Juru bicara Brigade ke-47 sendiri hingga saat ini masih tidak menanggapi komentar para pakar, Kementerian Pertahanan Ukraina juga menolak membahas masalah tersebut. Namun, ada beberapa pejabat militer Ukraina yang mengakui bahwa mereka sangat kesulitan dengan hadirnya drone, mereka mengatakan bahwa pasukan Ukraina pernah sesekali menggunakan rudal permukaan-ke-udara canggih dan sistem pertahanan udaranya hanya untuk melawan FPV, padahal senjata ini biasanya hanya digunakan untuk melawan pesawat dan helikopter.
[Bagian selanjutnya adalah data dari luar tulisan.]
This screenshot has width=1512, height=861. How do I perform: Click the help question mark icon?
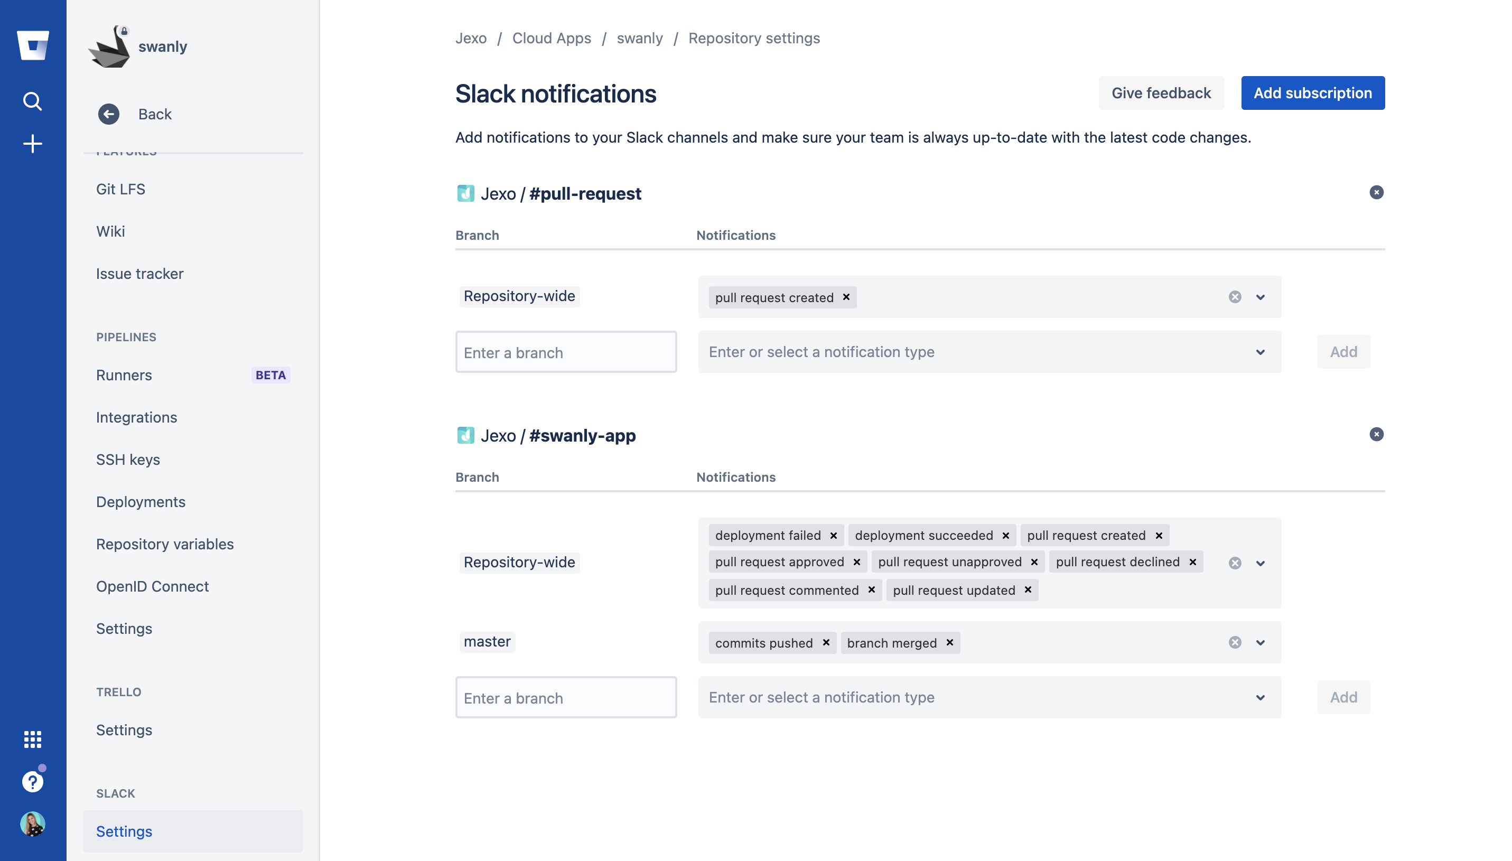point(33,781)
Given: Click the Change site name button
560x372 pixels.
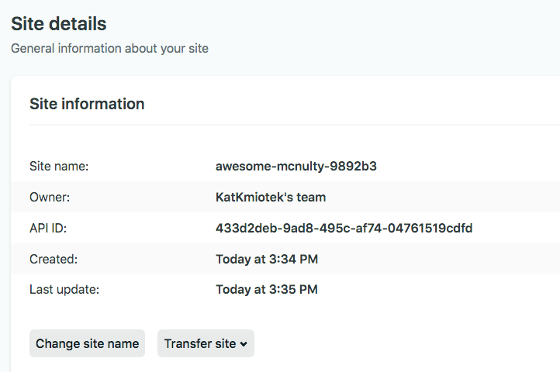Looking at the screenshot, I should (87, 343).
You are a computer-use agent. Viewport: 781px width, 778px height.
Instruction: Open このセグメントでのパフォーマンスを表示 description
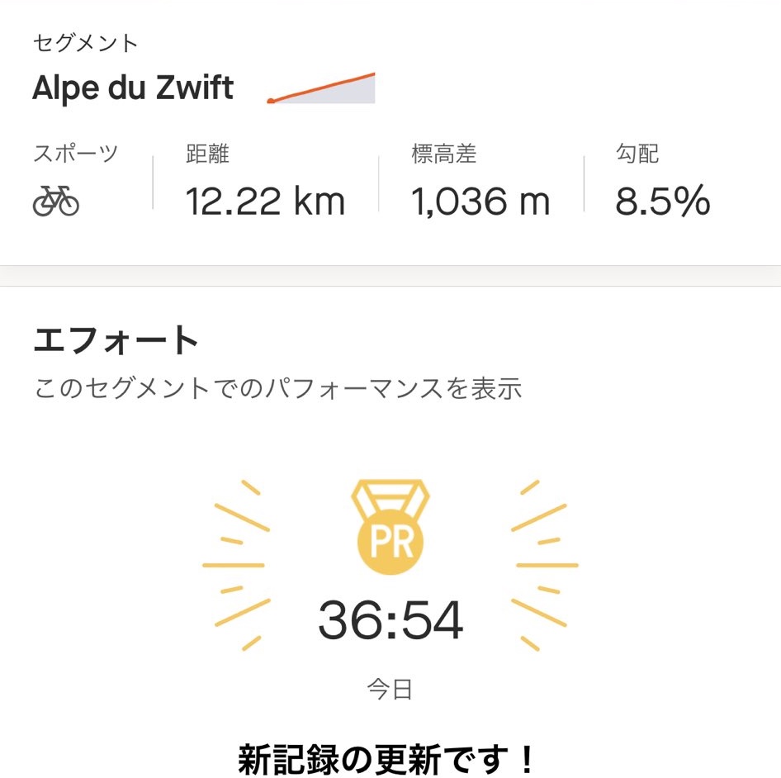click(277, 387)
Ini kemudian membuat beberapa ahli meragukan efektivitasnya, karena faktanya drone terlalu kecil dan cepat untuk dapat dideteksi oleh radar.
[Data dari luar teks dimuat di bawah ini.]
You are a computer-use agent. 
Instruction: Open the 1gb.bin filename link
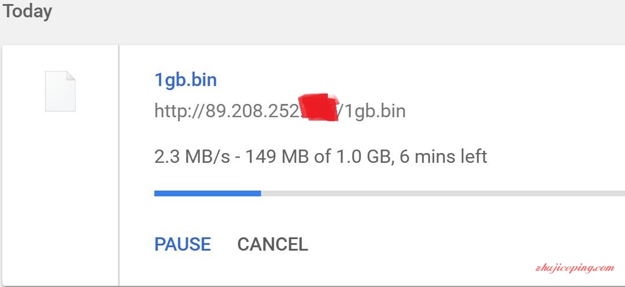coord(186,80)

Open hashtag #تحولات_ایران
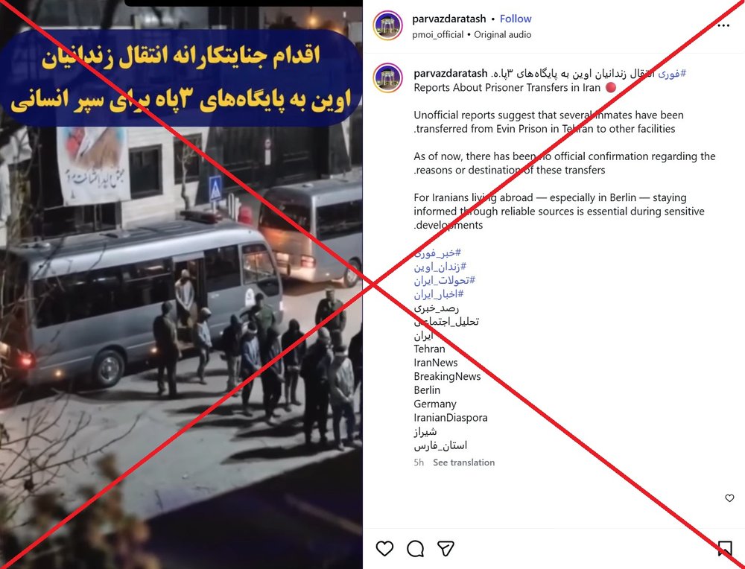(444, 280)
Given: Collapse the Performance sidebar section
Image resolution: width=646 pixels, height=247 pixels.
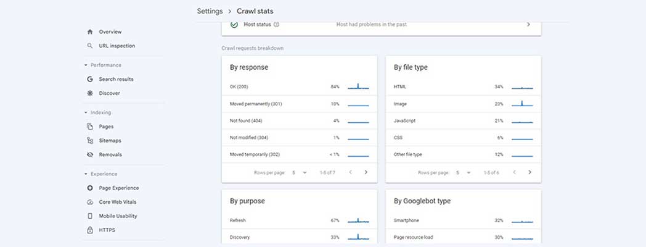Looking at the screenshot, I should (86, 65).
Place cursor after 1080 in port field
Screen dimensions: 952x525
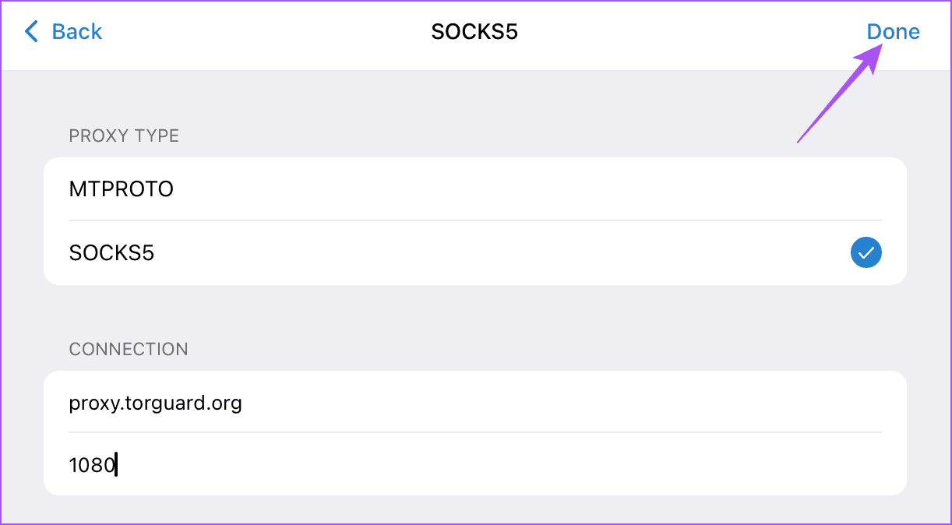[117, 465]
Teror drone ini kemudian telah memaksa beberapa militer di seluruh dunia menguji sinar laser yang dapat menghancurkan drone saat terjadi serangan, Senjata energi terarah seperti itu kemungkinan besar akan lebih murah dan dapat diproduksi dalam jumlah yang lebih besar dibandingkan jenis amunisi pertahanan udara lainnya dan akan mampu menyerang sasaran kecil seperti FPV. Namun itu tentu membutuhkan waktu, kata van Weel dalam sebuah wawancara pada hari Jumat.

Jadi, apakah tank sudah ketinggalan jaman?

Kolonel Reisner mengatakan para insinyur militer telah berhasil mencari cara baru untuk menghancurkan tank sejak digunakan di medan perang, namun ia yakin bahwa FPV tetap tidak akan mempengaruhi penggunaan Abrams dan tank modern lainnya di Ukraina.

“Jika Anda ingin merebut suatu wilayah, Anda tetap memerlukan tank,” kata Kolonel Reisner. Namun disatu sisi ia juga menambahkan bahwa drone FPV adalah elemen kunci di masa depan.

Dalam pertempuran darat dimasa depan, drone FPV akan menjadi kekuatan utama untuk melawan kendaraan tempur darat tak berawak, kata Kolonel Reisner, seraya menambahkan: “Mereka akan bertarung satu sama lain, seperti di film ‘Terminator’.”